City Council President Pro Tem Mary Sheffield last week asked the council’s legal staff to draft a measure requesting Whitmer declare a public health crisis over the shutoffs. The governor has said she’ll review a resolution once it’s sent to her.
Another measure seeks an end to all shutoffs until the city considers an ordinance on water affordability.
The Detroit News reported that last year the city shut off water to 23,000 residences, but had restored more than 10,000 by the end of the year. The city continues to whittle down those numbers, and says 5,400 of the homes showed no usage in 2019.
Detroit Water and Sewerage Department Director Gary Brown is taking a different approach. This week, he says he will ask City Council and the GLWA board to approve an amendment to the lease agreement between the city and GLWA to expand the authority’s Water Residential Assistance Program, known as WRAP. Brown wants to double the amount it offers Detroit, to $5 million annually from $2.4 million, in addition to making more low-income residents eligible for assistance.
The GLWA board of directors allocated $5 million for the program overall in 2020 — a number that represents 0.5% of the authority’s revenue.

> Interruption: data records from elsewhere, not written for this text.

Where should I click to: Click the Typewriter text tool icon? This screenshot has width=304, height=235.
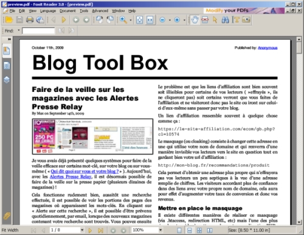tap(236, 19)
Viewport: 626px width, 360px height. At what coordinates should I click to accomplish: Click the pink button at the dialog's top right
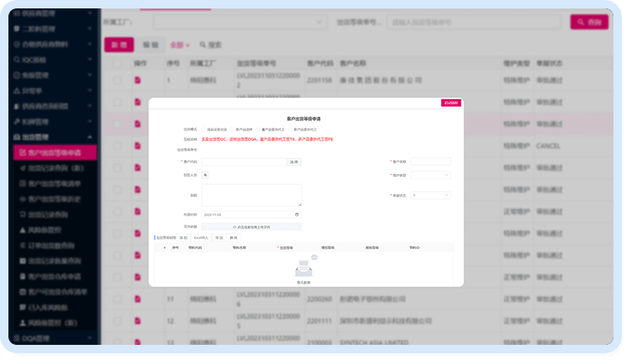(x=451, y=103)
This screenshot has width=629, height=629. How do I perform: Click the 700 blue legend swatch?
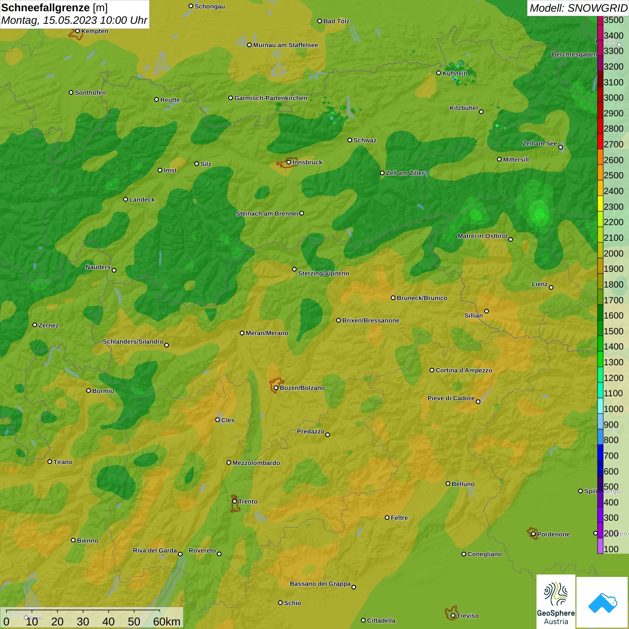600,456
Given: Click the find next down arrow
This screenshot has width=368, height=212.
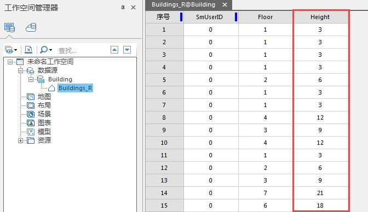Looking at the screenshot, I should (x=127, y=50).

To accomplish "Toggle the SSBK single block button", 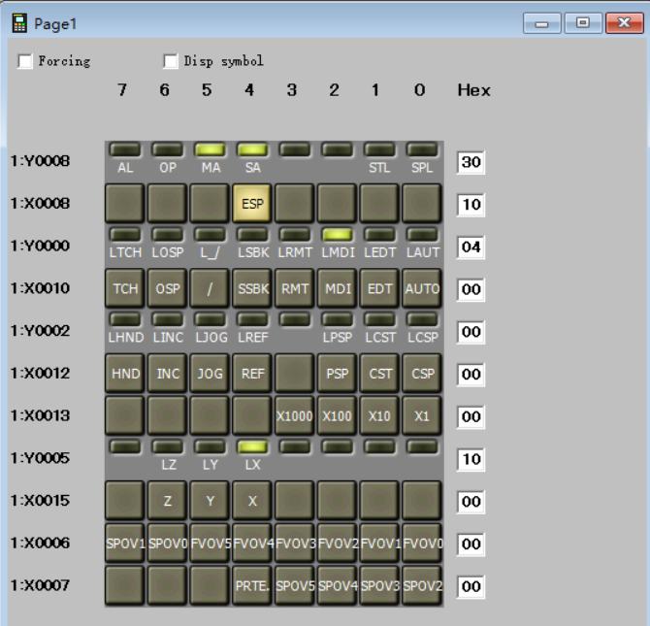I will 251,288.
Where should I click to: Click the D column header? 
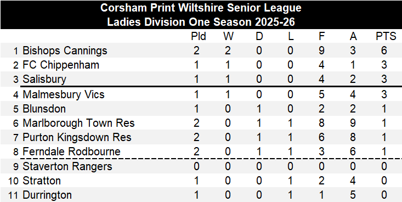pos(259,36)
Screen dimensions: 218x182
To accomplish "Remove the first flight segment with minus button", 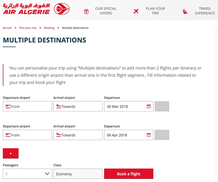I will [x=162, y=106].
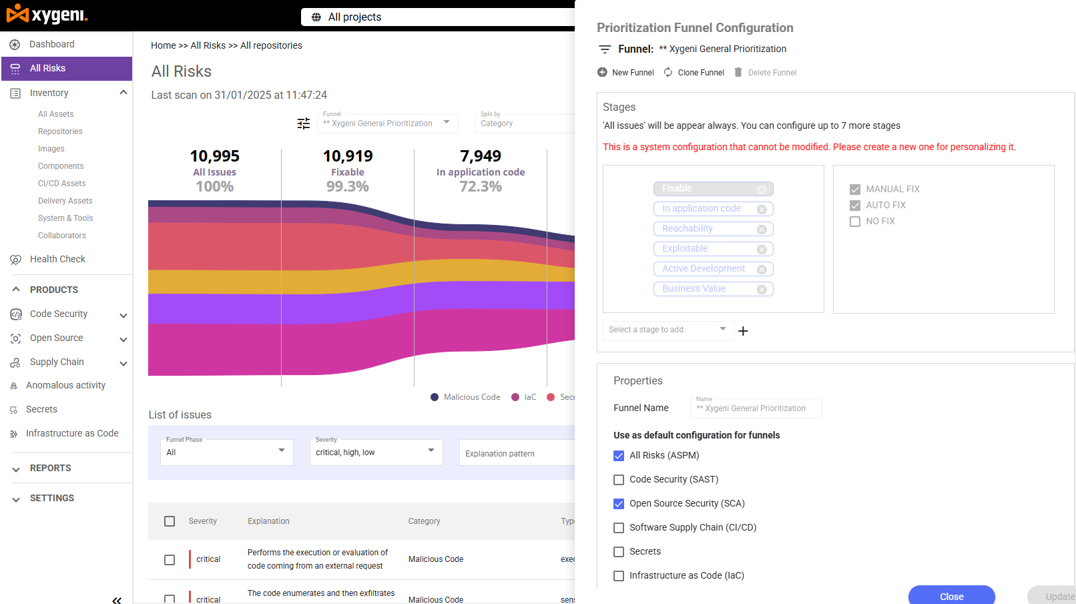
Task: Click the New Funnel plus icon
Action: point(602,72)
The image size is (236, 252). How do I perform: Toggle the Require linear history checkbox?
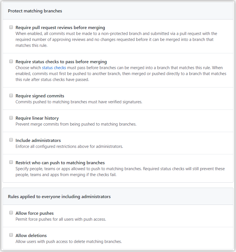11,118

So if Detroit were to get $5 million, the authority would have to boost WRAP’s funding to 1% of revenue in fiscal year 2021, Brown says.
In July, the water authority approved an additional $1.2 million in WRAP funding to Detroit, as well as Flint, for “conservation and direct assistance.” Brown says nearly 17,000 Detroit households have benefited from WRAP since 2016. Detroit and Flint residents make up 71% of the enrollments.
Brown, who sits on the GLWA board, has said no Detroiter “should be seeing a service interruption if they ask for help.”
The biggest challenge seems to be reaching Detroiters and letting them know there are resources available if they can’t pay their bills.
Rather than call on Whitmer, City Council should work on informing residents about how to prevent water shutoffs in the first place.